4.2. Water Absorption and Porosity

Water absorption indicates the degree of porosity of materials by determining the percentages of water absorbed under a specific condition [89], and it is proportional to the square root of time. Measurements of the porosity of hardened cement paste can be determined by water saturation, where water molecules can enter spaces in the microstructure [90].
Water absorption and porosity tests were performed by various researchers on concrete samples with plastic aggregates to evaluate the capability of this type of concrete to avoid steel corrosion [23,28,50,73]. As shown in Figure 15, water absorption increases as the percentage of plastic aggregates content increases.
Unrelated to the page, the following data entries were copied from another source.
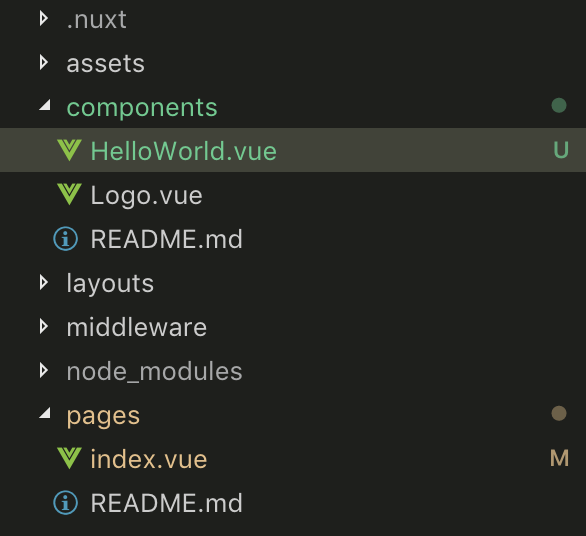The width and height of the screenshot is (586, 536).
Task: Click the green status dot on components
Action: pos(559,105)

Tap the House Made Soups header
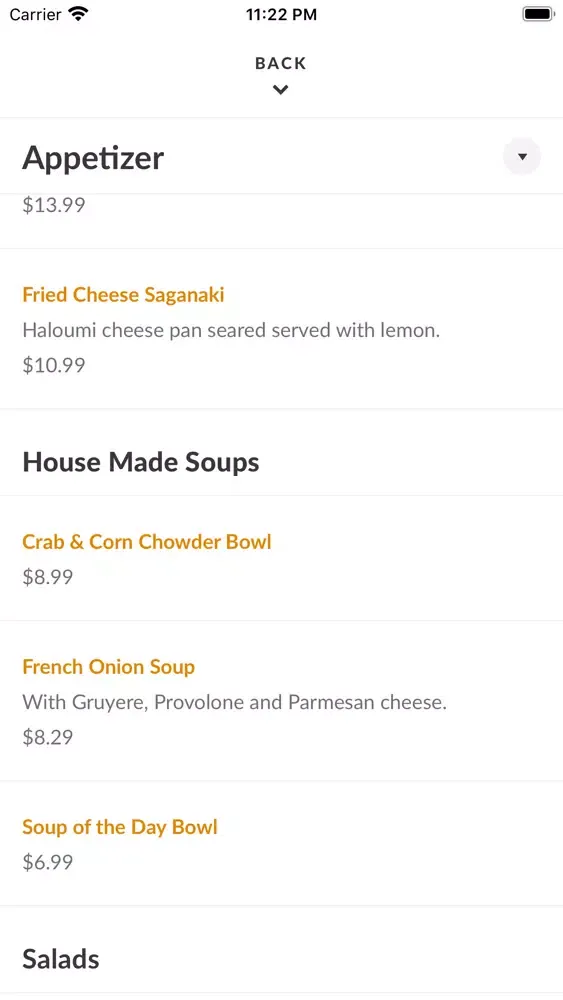(x=141, y=462)
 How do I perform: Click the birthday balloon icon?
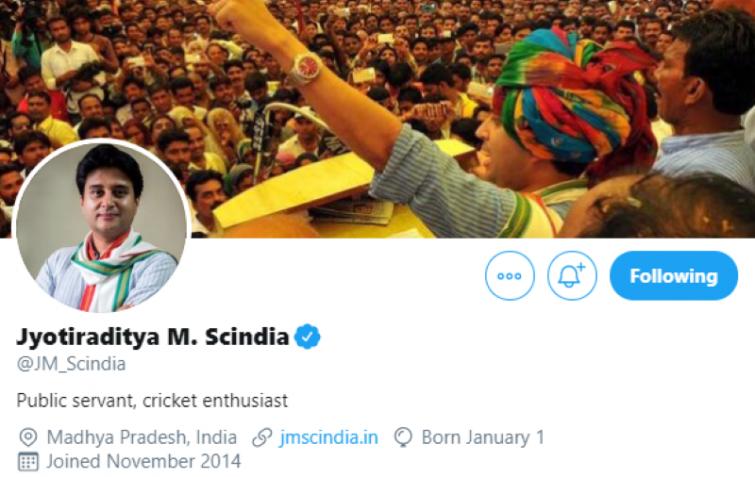(403, 437)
Water absorption in concrete increased exponentially as the percentages of recycled e-plastic content increased [23]. Almost 100% higher water absorption was noticed in concrete with 15% coarse e-plastic compared to the reference concrete. Coppola et al. [50] replaced natural sand with recycled plastic aggregates at 10%, 25%, and 50% in producing lightweight foam concrete. They found almost the same amount of water absorption with 10% sand replacement by plastic aggregates. However, this trend was not valid for higher amounts of plastic in concrete. About 117% higher water absorption was found in concrete for 50% sand replacement by plastic aggregates. The higher amount of porosity induced by the plastic aggregates caused this drastic change in the water absorption in concrete. This was also reported by Ruiz-Herrero et al. [73]. About 200% and 140% higher porosity were found in concrete at 28 days with 20% inclusion of polyethylene (PE) and PVC plastic aggregates [73].
On the other hand, Jacob-Vaillancourt and Sorelli [15] did not find a direct correlation between the amount of waste plastic aggregate and water absorption. In their study, unexpectedly, the mix with the highest air-void content was characterized by the lowest water absorption. This was attributed to the presence of admixtures (air-reducing surfactant) in some of the mixtures—it could have possibly had the effect of reducing the hydrophobicity of waste plastic aggregate.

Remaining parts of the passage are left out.